- **EXCERPTED TEXT**

__________________________________________________

While only a few embodiments of the present disclosure have been
shown and described, it will be obvious to those skilled in the art
that many changes and modifications may be made thereunto without
departing from the spirit and scope of the present disclosure as
described in the following claims. All patent applications and
patents, both foreign and domestic, and all other publications
referenced herein are incorporated herein in their entireties to
the full extent permitted by law.
The methods and systems described herein may be deployed in part or
in whole through a machine that executes computer software, program
codes, and/or instructions on a processor. The processor may be
part of a server, client, network infrastructure, mobile computing
platform, stationary computing platform, or other computing
platform. A processor may be any kind of computational or
processing device capable of executing program instructions, codes,
binary instructions and the like. The processor may be or include a
signal processor, digital processor, embedded processor,
microprocessor or any variant such as a co-processor (math
co-processor, graphic co-processor, communication co-processor and
the like) and the like that may directly or indirectly facilitate
execution of program code or program instructions stored thereon.
In addition, the processor may enable execution of multiple
programs, threads, and codes. The threads may be executed
simultaneously to enhance the performance of the processor and to
facilitate simultaneous operations of the application. By way of
implementation, methods, program codes, program instructions and
the like described herein may be implemented in one or more thread.
The thread may spawn other threads that may have assigned
priorities associated with them; the processor may execute these
threads based on priority or any other order based on instructions
provided in the program code. The processor may include memory that
stores methods, codes, instructions and programs as described
herein and elsewhere. The processor may access a storage medium
through an interface that may store methods, codes, and
instructions as described herein and elsewhere. The storage medium
associated with the processor for storing methods, programs, codes,
program instructions or other type of instructions capable of being
executed by the computing or processing device may include but may
not be limited to one or more of a CD-ROM, DVD, memory, hard disk,
flash drive, RAM, ROM, cache and the like.

__________________________________________________

- **INFORMATION SUPPLIED**
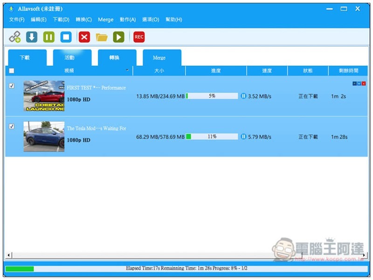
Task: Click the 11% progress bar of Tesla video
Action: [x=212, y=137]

__________________________________________________

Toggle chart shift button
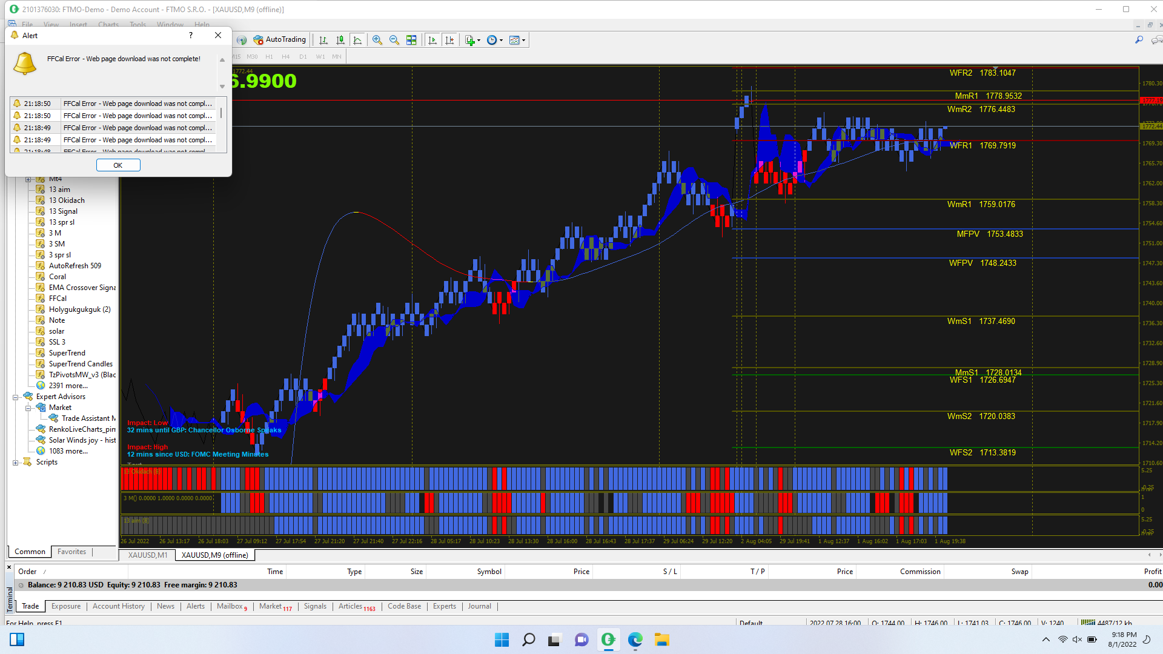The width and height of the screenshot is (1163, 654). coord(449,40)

__________________________________________________

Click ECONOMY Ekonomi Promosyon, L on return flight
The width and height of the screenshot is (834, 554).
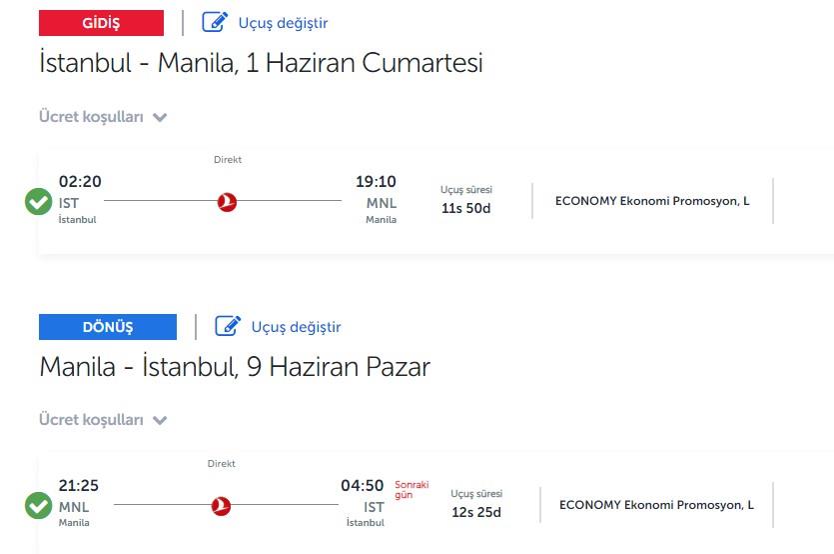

__________________________________________________

- **WORK TO COMPLETE**
Write out the part of the processor passage that opens with the words containing "In addition, the" and closes with "or more thread.". The material comes from a different source than the processor passage.

- **WRITTEN ANSWER**
In addition, the processor may enable execution of multiple
programs, threads, and codes. The threads may be executed
simultaneously to enhance the performance of the processor and to
facilitate simultaneous operations of the application. By way of
implementation, methods, program codes, program instructions and
the like described herein may be implemented in one or more thread.